Major developments in contrast echocardiography have occurred in the past two decades, with the advent of second- and third-generation ultrasound contrast agents, online signal processing routines for detecting microbubbles in tissue, creation of protocols and algorithms for quantifying tissue perfusion, and studies showing safety of contrast agents that have allowed their increasing use in the clinical setting. However, contrast echocardiography is still underused for various reasons.
In this section of the book, leaders in the field discuss important elements in state-of-the-art contrast echocardiography. Thomas Porter provides an update on ultrasound contrast agents. Jonathan Lindner reviews the physics of ultrasound-microbubble interactions. Kevin Wei discusses current applications and limitations of contrast echocardiography. Sharon Mulvaugh defines the role of contrast echocardiography in stress testing. And finally, Steven Feinstein elucidates the role of contrast agents in imaging the carotid arteries. The reader is directed to a white paper sponsored by the American Society of Echocardiography on future research directions and applications of ultrasound contrast agents.
Ultrasound Contrast Agents
- Joan Olson, BS, RDCS, RVT
- Feng Xie, MD
- Thomas Porter, MD
- Feng Xie, MD
The currently available ultrasound contrast agents in the United States are Optison (General Electric Healthcare, Princeton, NJ) and Definity (Lantheus Imaging, North Billerica, Mass.). In Europe and Brazil, Sonovue (Bracco Diagnostics, Colleretto Giacosa, Italy) is an approved contrast agent for left ventricular opacification ( Table 22.1 ). Agents that may be approved in the near future in Europe include Imagify (Acusphere, Inc, Lexington, Mass.). Sonozoid (General Electric Healthcare, Princeton, NJ) is approved in Japan for tumor imaging, but not for cardiac applications.

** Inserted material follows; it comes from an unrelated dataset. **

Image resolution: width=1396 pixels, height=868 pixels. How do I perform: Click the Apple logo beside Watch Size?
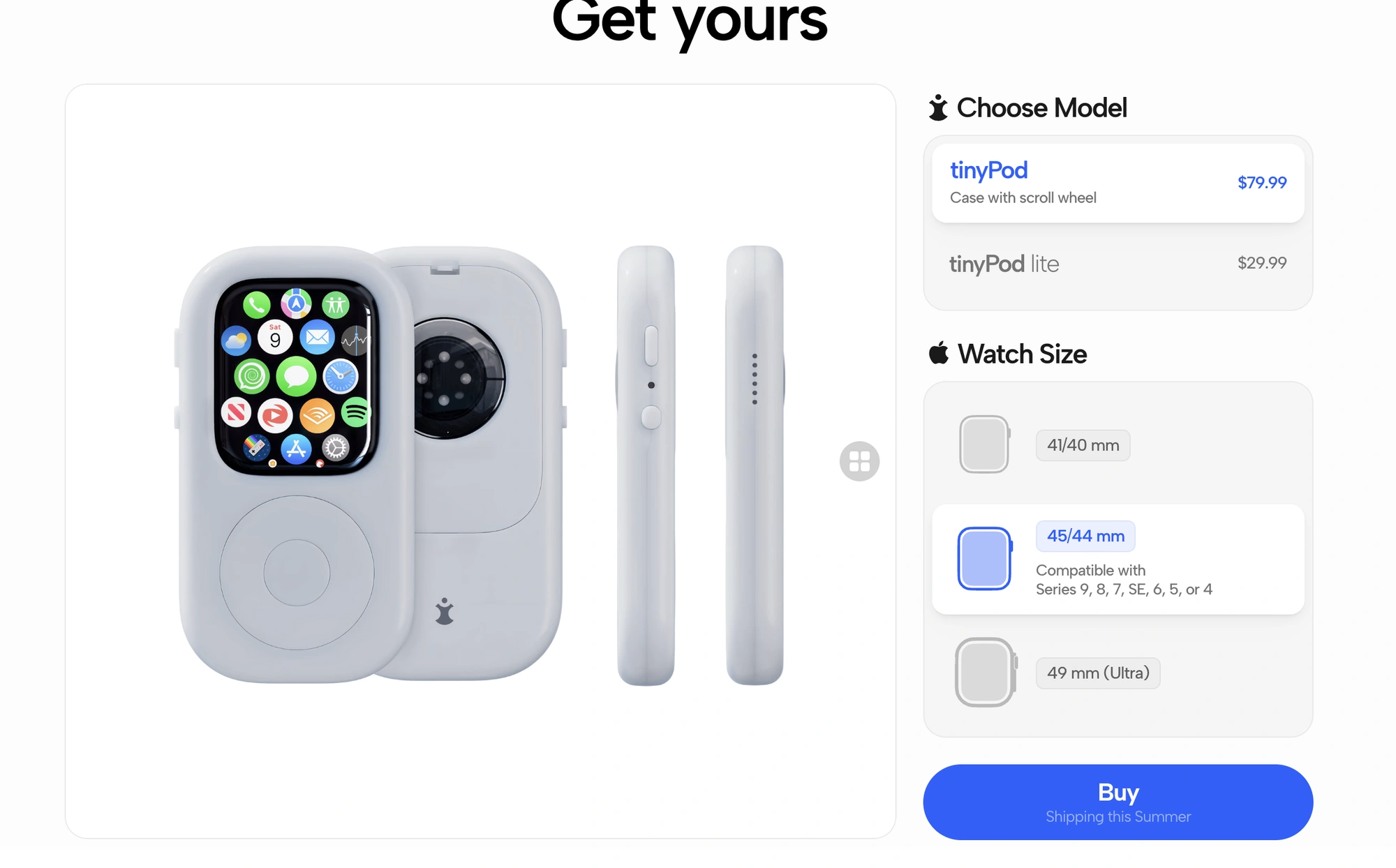click(x=939, y=353)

| Agent | Manufacturer | Shell | Gas | Approved |
|---|---|---|---|---|
| Optison | GE Healthcare | Albumin | Perfluoropropane | LVO, USA |
| Definity | Lantheus Medical Imaging | Lipid | Perfluoropropane | LVO, USA |
| SonoVue | Bracco Diagnostics | Amphiphilic phospholipids | Sulfur hexafluoride | LVO and Doppler, Europe/Brazil |
| Imagify | Acusphere | Polymer | Perfluorobutane | Seeking approval in Europe |
| Sonozoid | GE Healthcare | Lipid | Perfluorobutane | Noncardiac, Japan |
Contrast agents in the United States are currently approved only for left ventricular opacification. In Europe, SonoVue is approved for improving the detection of coronary artery disease and Doppler enhancement. Imagify is seeking approval for both improved left ventricular opacification and myocardial perfusion. However, all of these agents can be used to examine myocardial blood flow with perfusion imaging techniques available for more than 10 years on Philips and Siemens ultrasound systems, and now available on Toshiba and General Electric ultrasound scanners.
Ultrasound contrast agent composition
The improvement in left ventricular opacification achieved with ultrasound contrast agents following venous injection or infusion has been related to the incorporation of high molecular weight gases inside the microbubble shell (see Table 22.1 ). High molecular weight gases (sulfur hexafluoride or perfluorocarbons) have both lower diffusivity and lower blood solubility, which prolongs their gas phase in blood.
Technical considerations and responsibilities
The success of contrast imaging depends on gain optimization, time gain compensation, and mechanical index (MI) for imaging. Additionally, the contrast infusion rate or bolus size must be controlled so that myocardial contrast enhancement can be obtained without shadowing in the LV cavity.
Role of the physician
The physician is responsible for the overall quality control of the procedure, which begins by ensuring all personnel (cardiology fellows, nurses, and sonographers) understand the concept of left ventricular opacification optimization that is necessary for both bolus injections and continuous infusions of microbubble contrast. The physician must work with the lead sonographer and nursing team to develop a standard operating procedure for using contrast. The physician assigned to the lab that uses contrast agents must have completed Level II or III training in echocardiography; training must also include performing and interpreting at least 50 contrast examinations with assistance before operating independently.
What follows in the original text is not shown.